## DATA PROVIDED
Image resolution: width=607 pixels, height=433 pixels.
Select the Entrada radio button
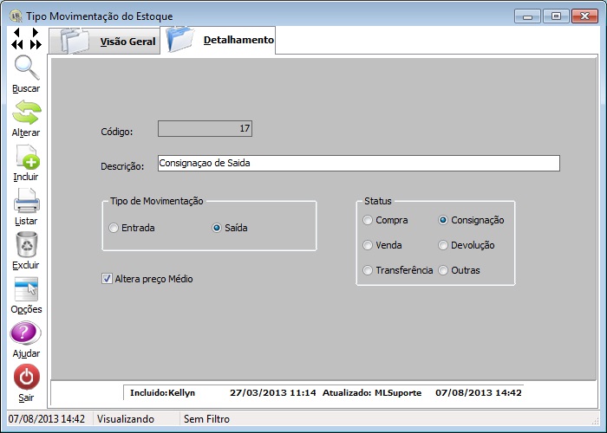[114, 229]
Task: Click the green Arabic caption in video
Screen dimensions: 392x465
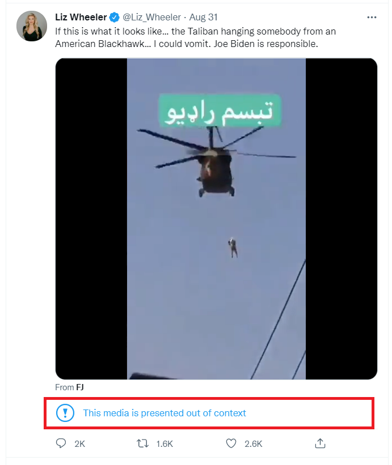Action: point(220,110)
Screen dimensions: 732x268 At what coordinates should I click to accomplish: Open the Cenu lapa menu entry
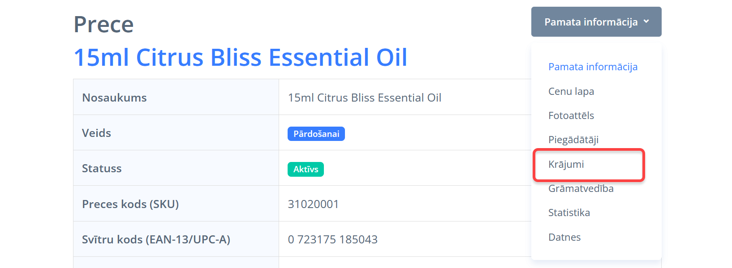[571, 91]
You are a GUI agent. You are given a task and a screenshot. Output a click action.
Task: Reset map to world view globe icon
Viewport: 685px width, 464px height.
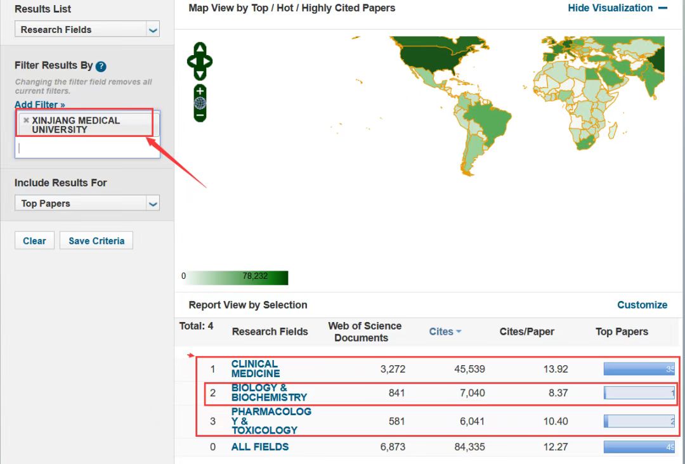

## YOUR TASK
A single number is expected: the count of lines in the entries that carry the string "height".

## FINAL ANSWER
2